Satgas Waspada Investasi OJK Blokir 388 Fintech Ilegal

KEADILAN – Satgas Waspada Investasi (SWI) kembali menutup 388 entitas fintech (financial technology) ilegal atau tidak terdaftar di OJK (Otoritas Jasa Keuangan).

Ketua SWI Tongam Lumbantobing meminta kepada masyarakat untuk selalu waspada sebelum menggunakan fintech lending.

Selain itu, jelas Tongam, masyarakat sebaiknya memeriksa legalitas izin atau tanda terdaftar perusahaan fintech P2P (peer to peer lending) kepada OJK atau otoritas terkait sebelum melakukan peminjaman.

“Kami akan terus menginformasikan kepada masyarakat untuk selalu waspada dalam memilih fintech lending. Sebaiknya, masyarakat cek terlebih dahulu melalui kontak OJK 157 atau WA 081157157157 atau email di konsumen@ojk.go.id,” jelas Tongam, Senin 16 Maret 2020.

Dalam mengurangi banyaknya fintech ilegal, Tongam menerangkan, pihaknya memblokir situs atau aplikasi secara dini serta melakukan edukasi terhadap masyarakat tentang mengenali fintech legal dan ilegal. Menurutnya, bila masyarakat sudah memahami dan mengenali fintech legal, Ia berkeyakinan, fintech ilegal akan tutup dengan sendirinya.
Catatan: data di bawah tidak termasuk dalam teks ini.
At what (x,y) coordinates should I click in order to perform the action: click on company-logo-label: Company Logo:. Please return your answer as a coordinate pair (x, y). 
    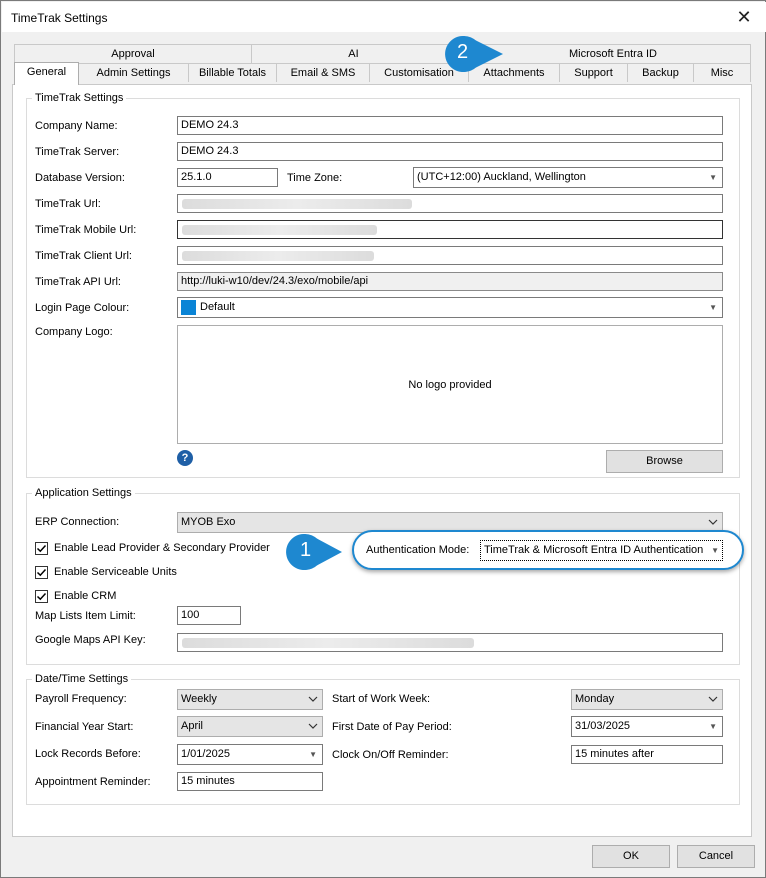
    Looking at the image, I should click on (74, 332).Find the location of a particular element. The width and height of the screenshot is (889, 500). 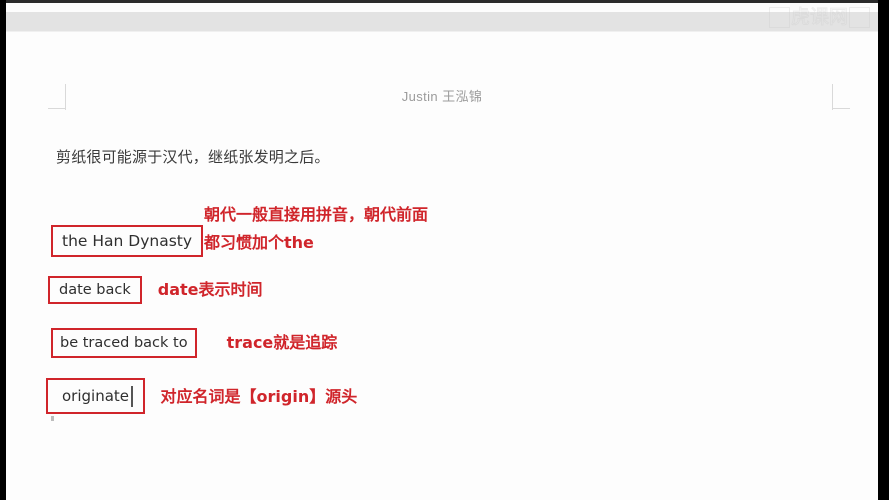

“Saya yakin bila masyarakat sudah mengerti, fintech ilegal akan tutup sendiri karena mereka (fintech ilegal) hidup dari masyarakat (peminjam),” kata Tongam.

Sebelumnya, pada awal Januari lalu, Satgas sudah memblokir 120 fintech ilegal. Sehingga, pada tahun 2020, SWI telah menutup 508 fintech ilegal. Fintech ilegal adalah sebuah aplikasi atau web berupa pinjaman uang yang dilakukan secara online.